The patient, male and aged 78, had received coil embolization in 2006 for subarachnoid hemorrhage caused by a ruptured basilar tip aneurysm, and subsequently had a VP shunt inserted in February 2012 due to progressive hydrocephalus (
Fig. 1). Afterwards, the patient's progress seemed satisfactory until April 2015, when the scalp skin flap surrounding the VP shunt collapsed and showed signs of necrosis, exposing part of the shunt catheter (
Fig. 2). The attending neurosurgeon, focusing only on skin necrosis and not on flap retraction or collapse, attempted to revise the wound by debriding the area, inserting a plate to support the skin flap overlying the shunt, and repairing; when the repair site displayed signs of necrosis again within 2 weeks the case was referred to the Department of Plastic Surgery, albeit without any mention of the original flap collapsing and only stating hardware exposure and flap necrosis. On visual inspection, the recently-inserted metal plate was exposed as the scalp area surrounding the repair site grew thinner. Total debridement of all necrotic and unstable portions resulted in a 5×4 cm defect, and as we had no prior knowledge of flap sinkage and thinking the patient to be a rather simple case of infection or hardware exposure, we covered the defect with a radial forearm free flap elevated from the patient's left arm with the right-sided superficial temporal artery as a recipient vessel, judging that the free flap's robust blood supply would prevent infection and necrosis (
Fig. 3). Since the Neurosurgery department had already conducted several surgical procedures on the patient, free flap coverage was considered to be a better choice than a simple local flap operation anticipating the possibility of compromised scalp flap viability and adhesion to underlying bone. The thin radial forearm flap was chosen over a muscle flap to reduce operative time, considering the patient's old age, and for superior scalp contour. After free flap coverage, the patient's postoperative course was uneventful, and was lost to follow-up after 3 weeks, ignoring outpatient clinic appointments. However, after 4 months, the patient visited our outpatient clinic stating that the inserted plate was again visible (
Fig. 4).
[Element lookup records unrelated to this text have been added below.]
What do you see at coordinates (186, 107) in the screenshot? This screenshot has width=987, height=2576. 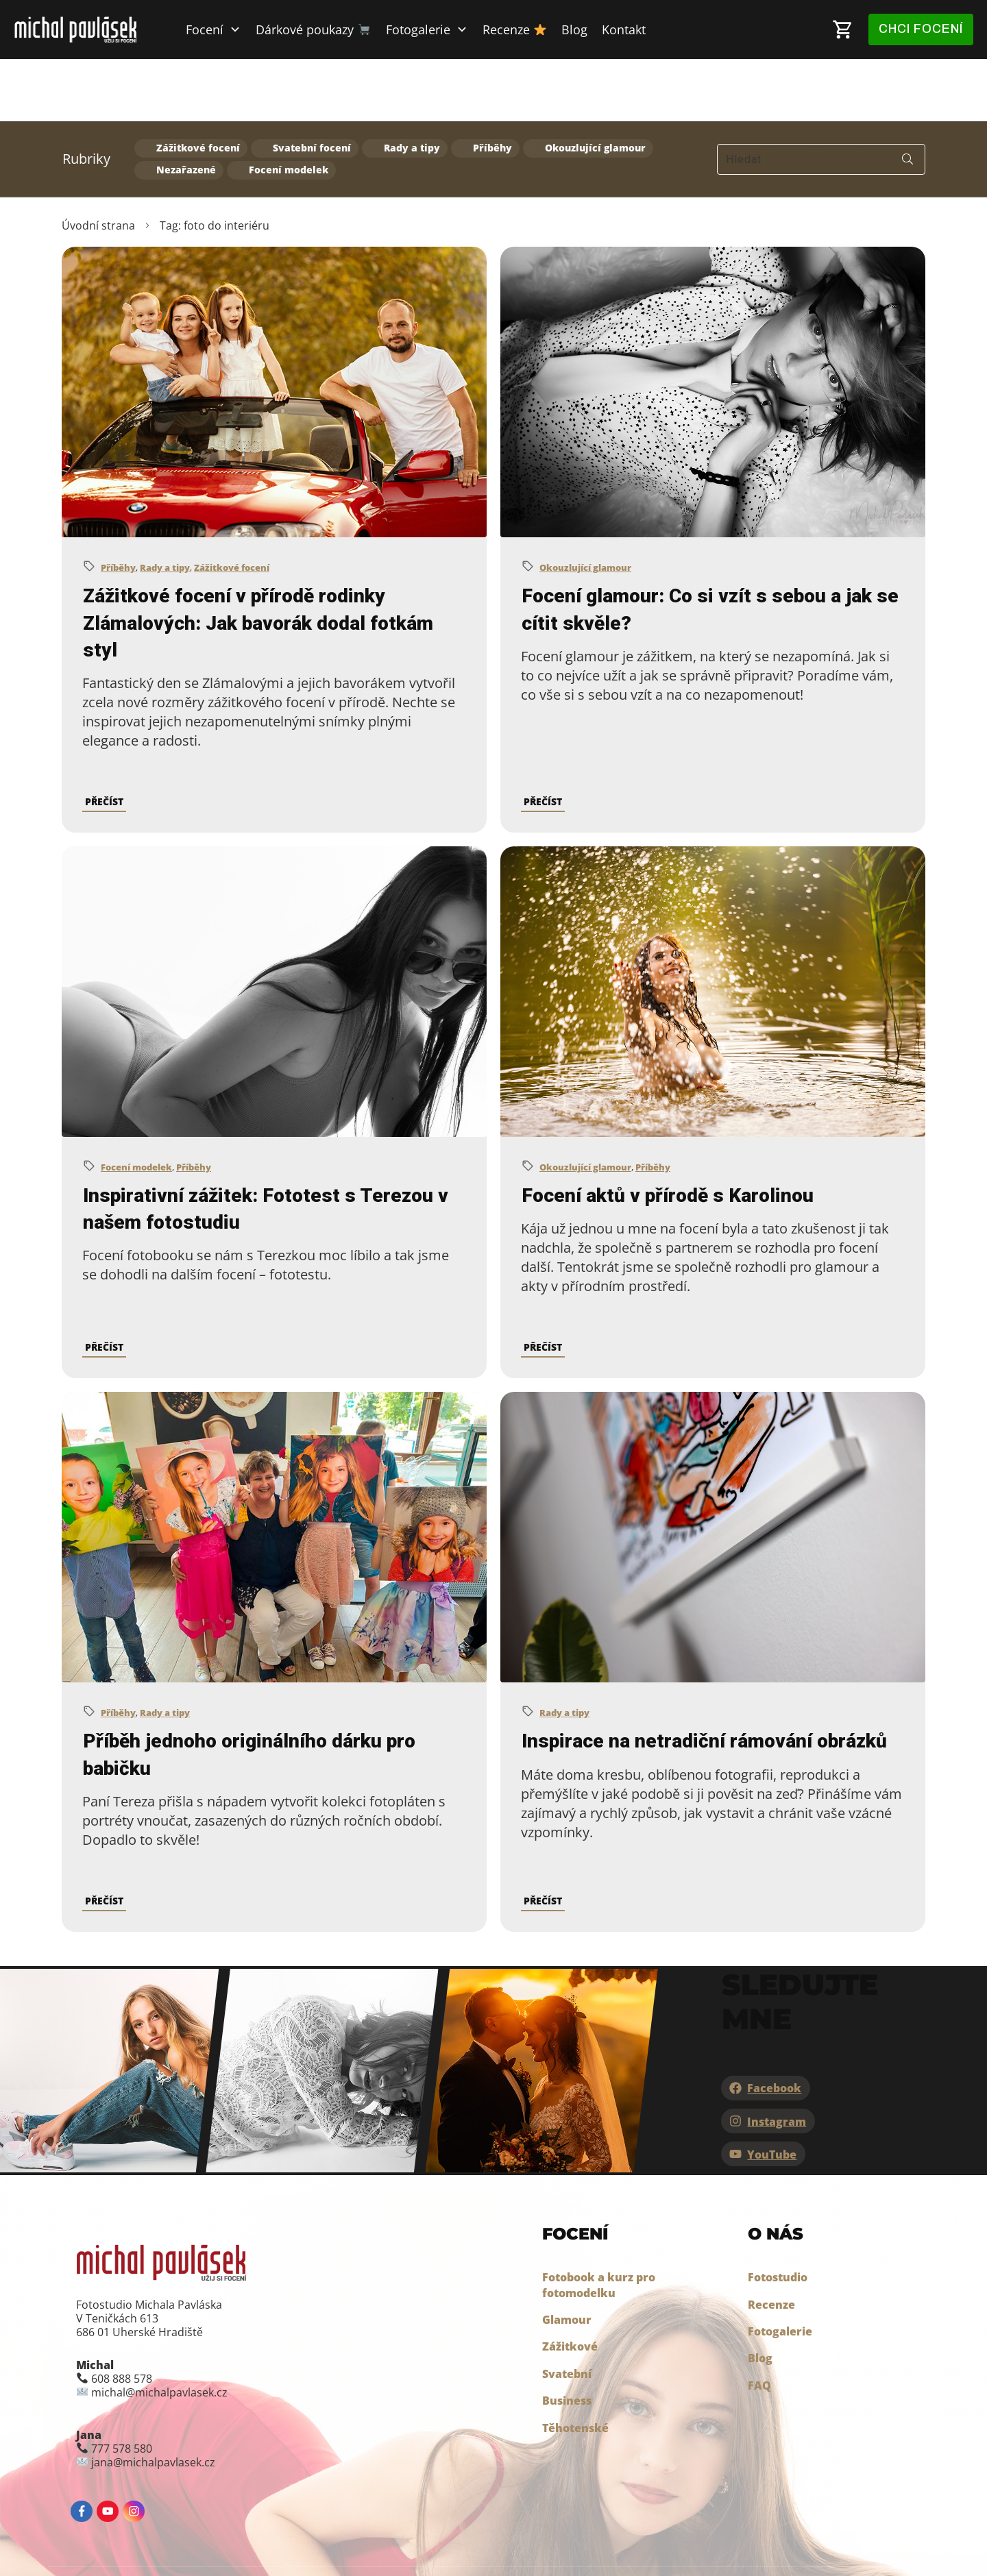 I see `Nezařazené` at bounding box center [186, 107].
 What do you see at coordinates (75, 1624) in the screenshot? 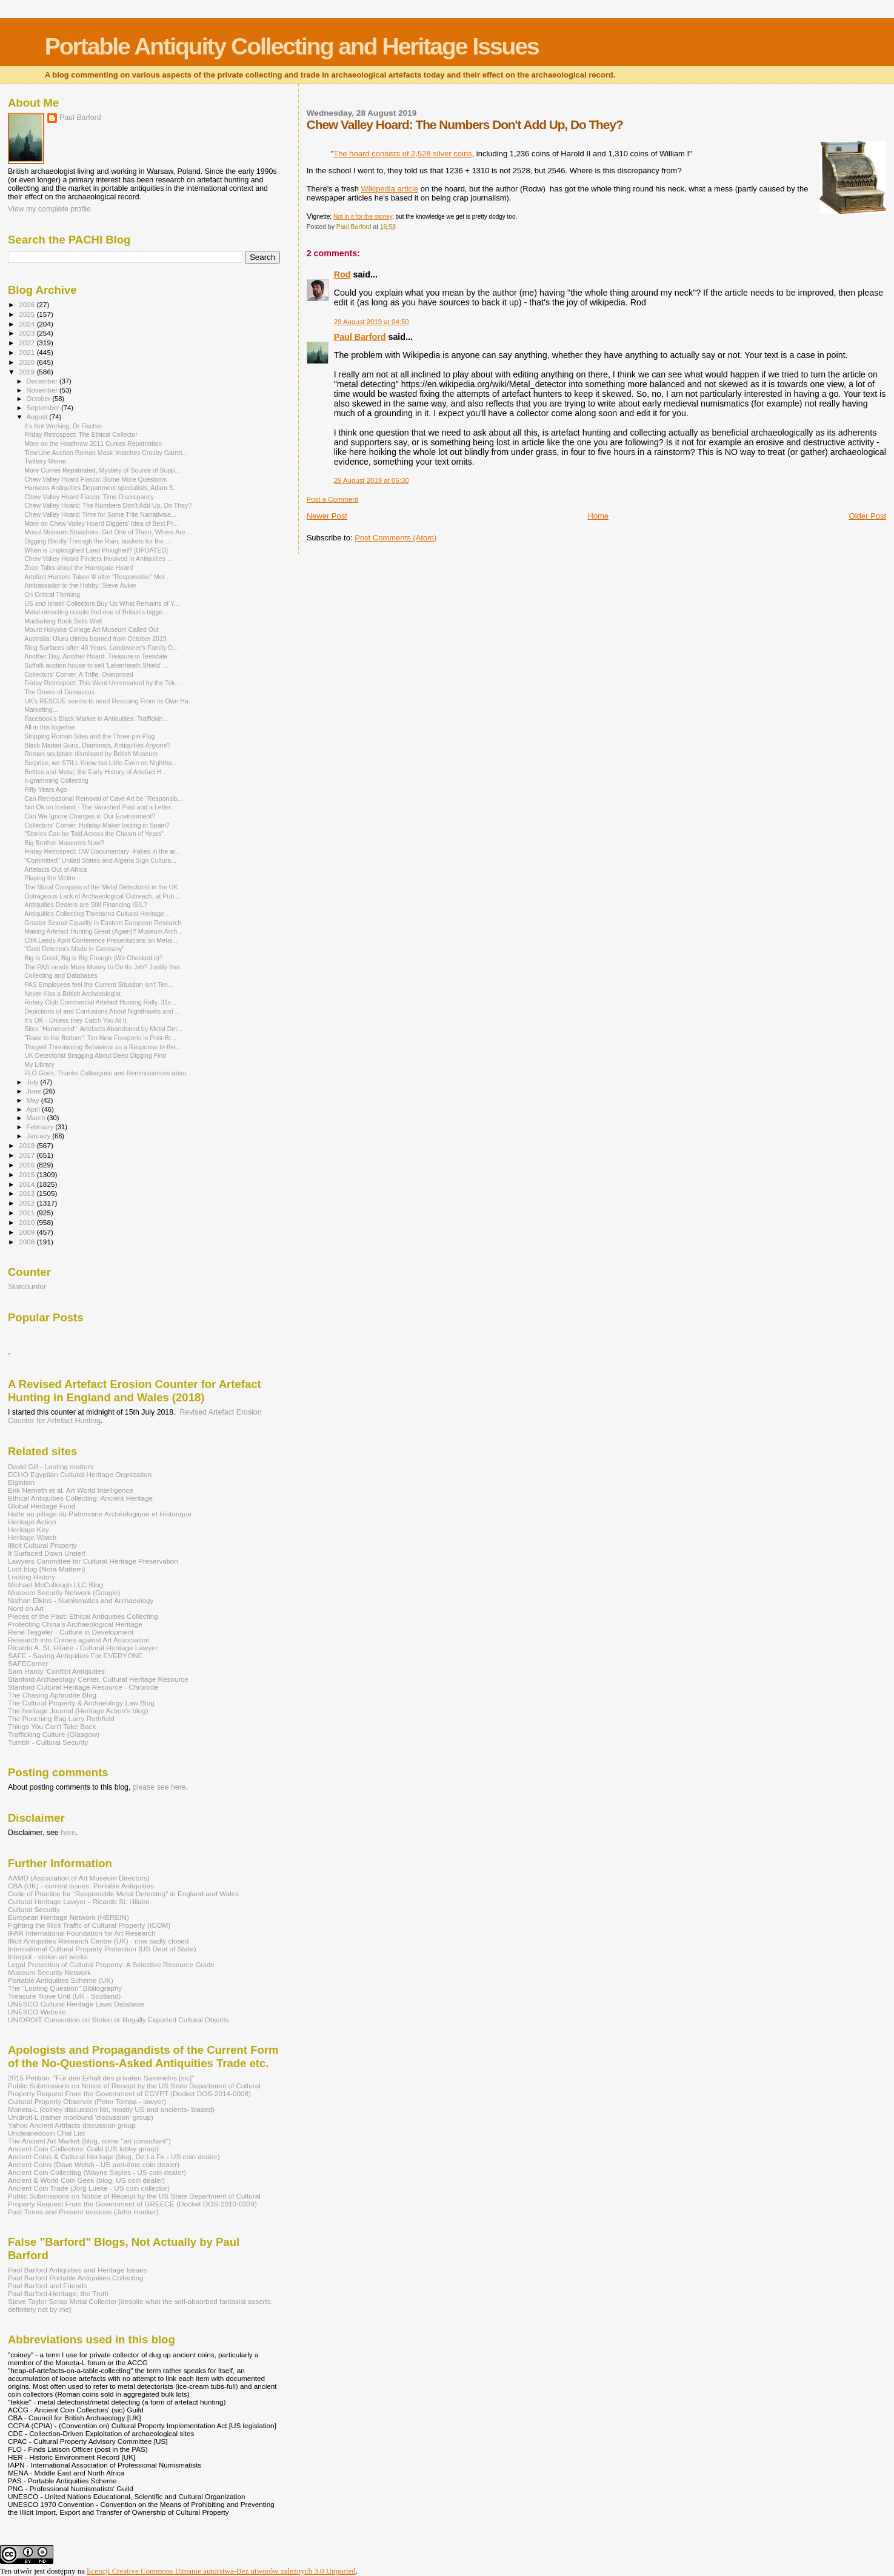
I see `Protecting China's Archaeological Heritage` at bounding box center [75, 1624].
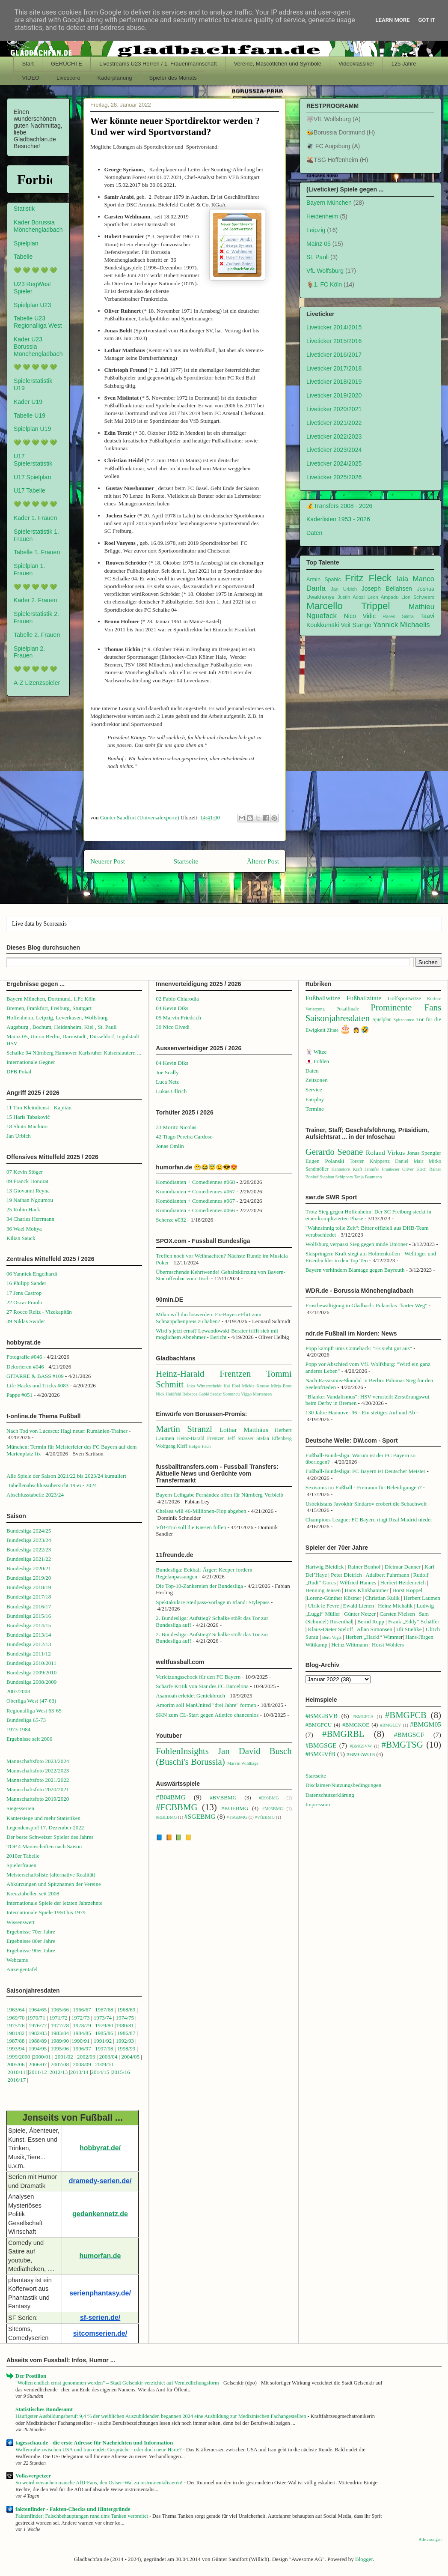 The height and width of the screenshot is (2576, 448). Describe the element at coordinates (322, 216) in the screenshot. I see `Heidenheim` at that location.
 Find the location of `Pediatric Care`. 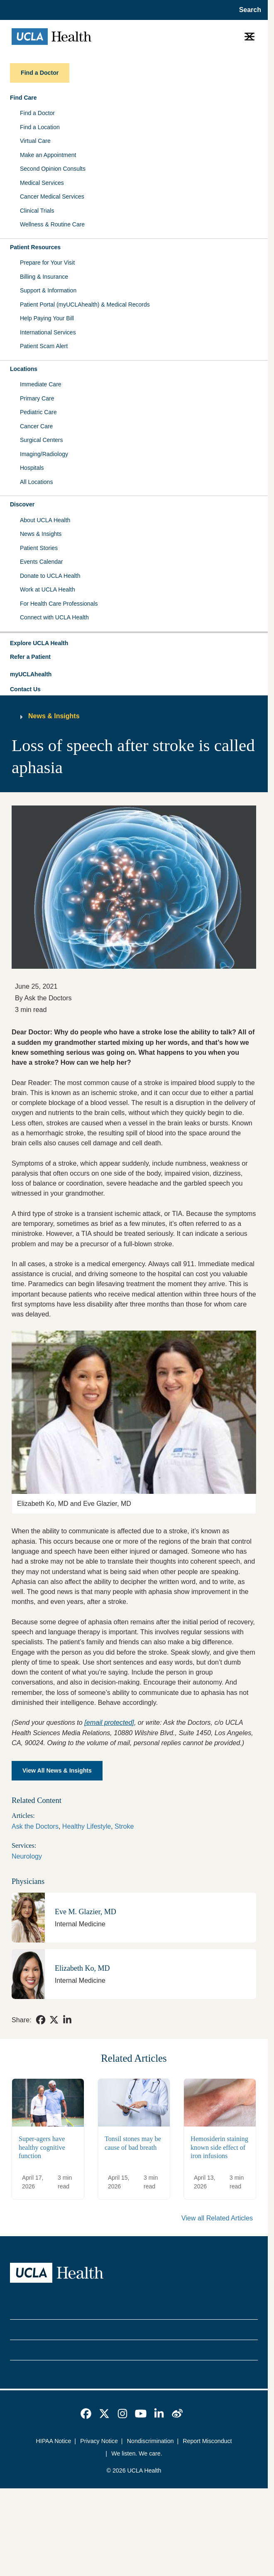

Pediatric Care is located at coordinates (38, 412).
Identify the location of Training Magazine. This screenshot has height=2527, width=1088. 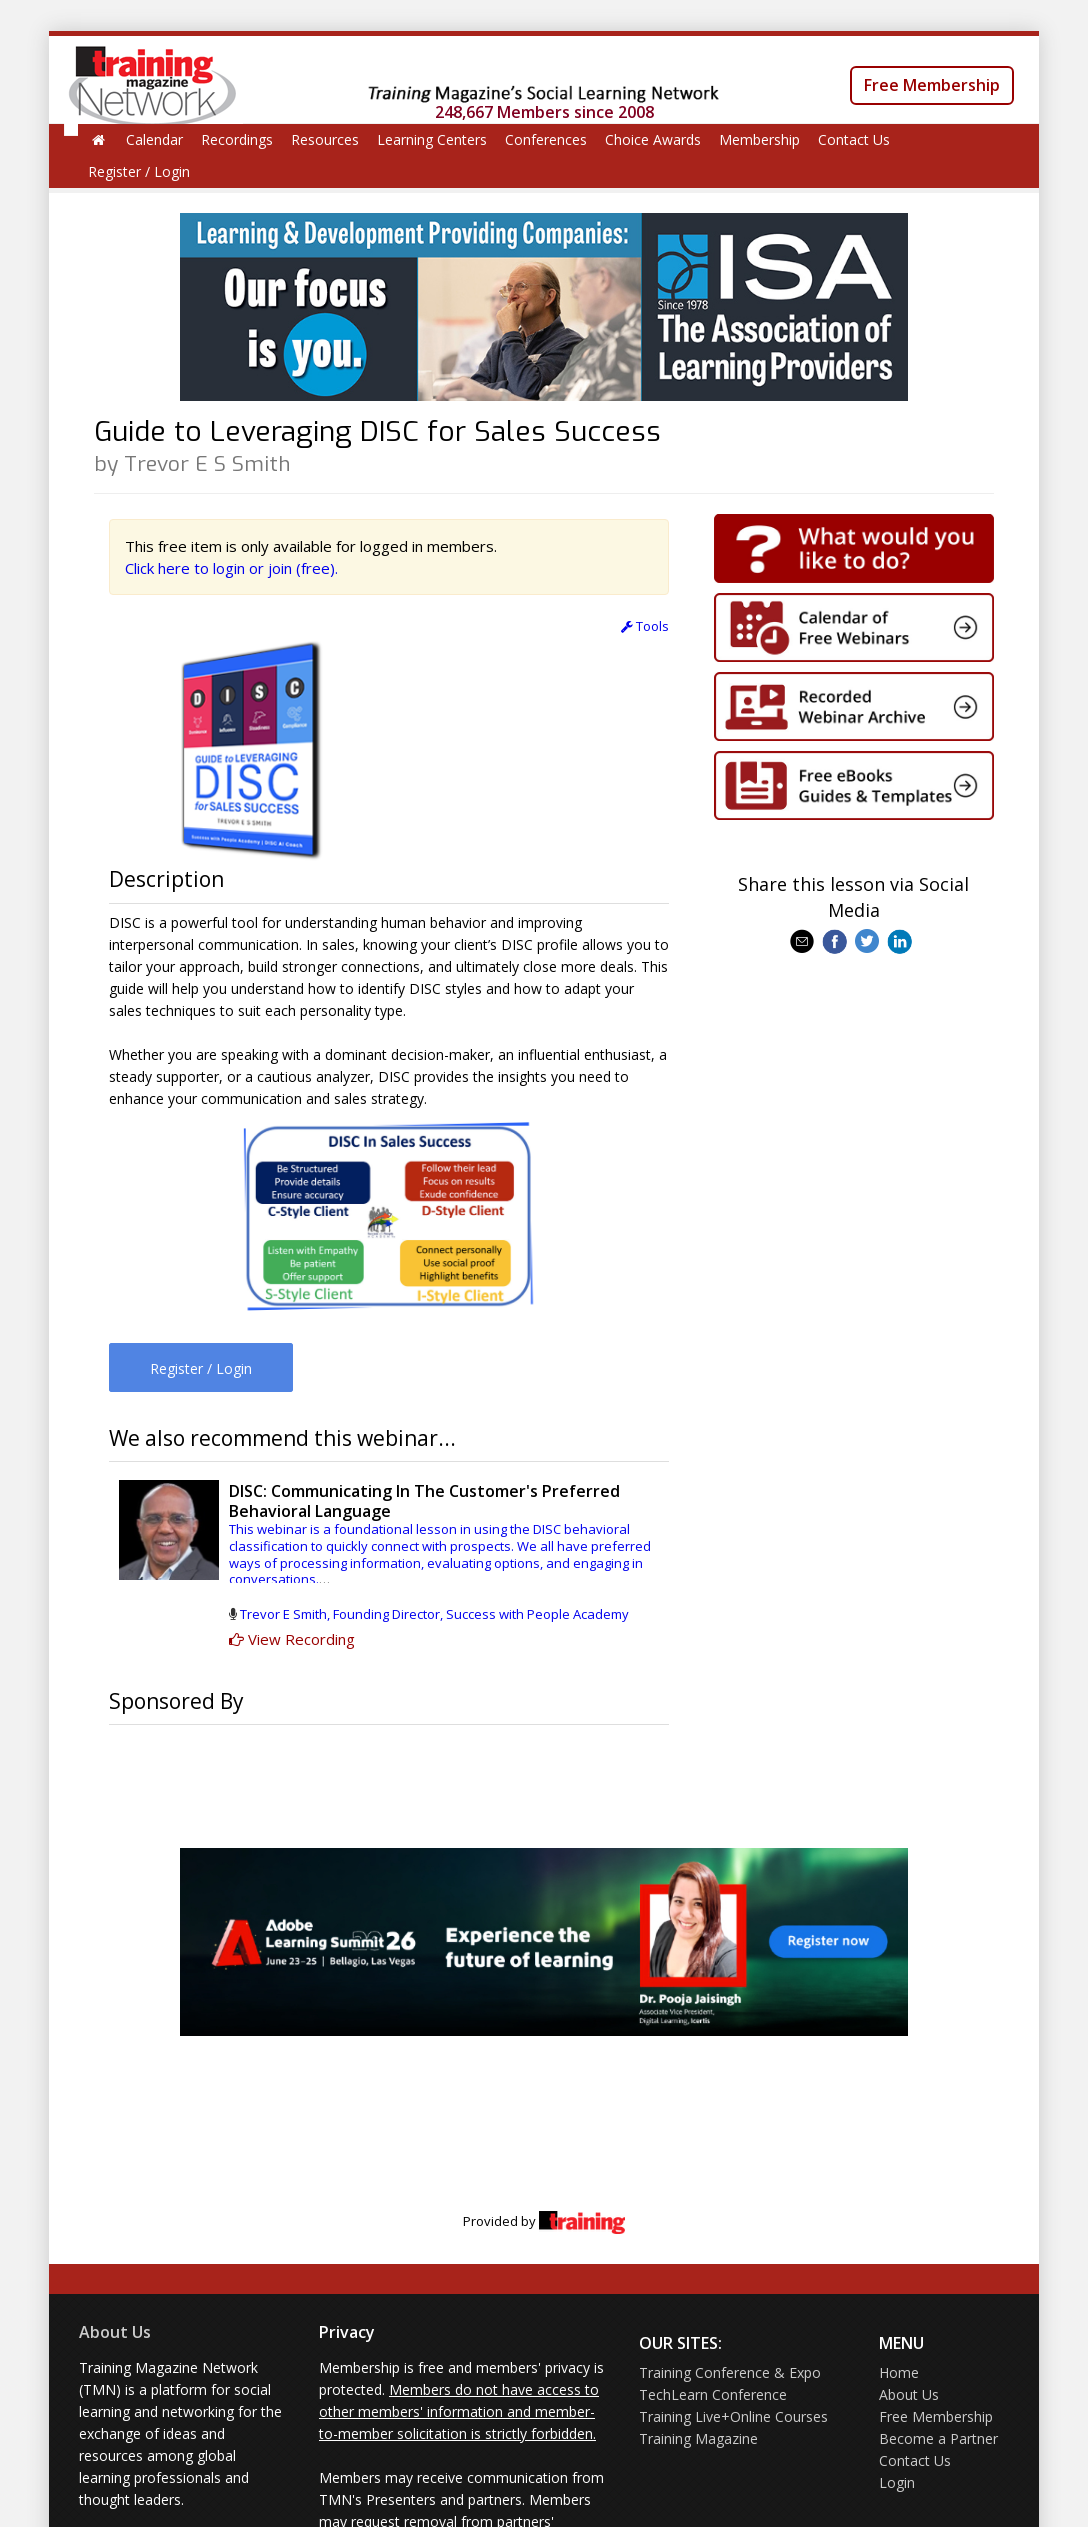
(698, 2438).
The free flap site was showing signs of gradual sinking while the vascularity of the flap remained unimpaired, with clear arterial sounds audible with handheld Doppler probing. The flap covering the hardware had grown substantially thinner and appeared as if a skin graft had been directly applied to the plate. No signs of infection were detected. There was also no evidence suggesting disorders of collagen metabolism such as nutritional deficiency, malignancy or liver cirrhosis that could lead to flap thinning and weakening [
2]. Accordingly, we discussed with the Neurosurgery department the possibility of the VP shunt creating a constant negative pressure gradient on the overlying flap leading to its collapse, and the options of re-locating the shunt for pressure adjustment. An agreement was reached to remove the shunt device and observe the patient for any neurological symptoms, and after the shunt and covering metal plate were removed and the previous cranial opening filled with fibrin glue by Neurosurgery, we debrided the deteriorated flap and provided coverage with 2 large opposing rotational flaps. Considering the patient's old age, the possibility of recurrent flap sinking and collapse made a second free flap transfer procedure seem too risky, and the smaller size of the new post-debridement defect allowed local flap coverage without previous scarring and adhesion causing much trouble. Both the patient and the surgical site recovered as expected with no complications until discharge, and during 2 months' outpatient follow-up no neurological symptoms appeared, the scalp flap displayed slight depression, but remained in good condition (
Fig. 5); the patient has declined from any further follow-up since.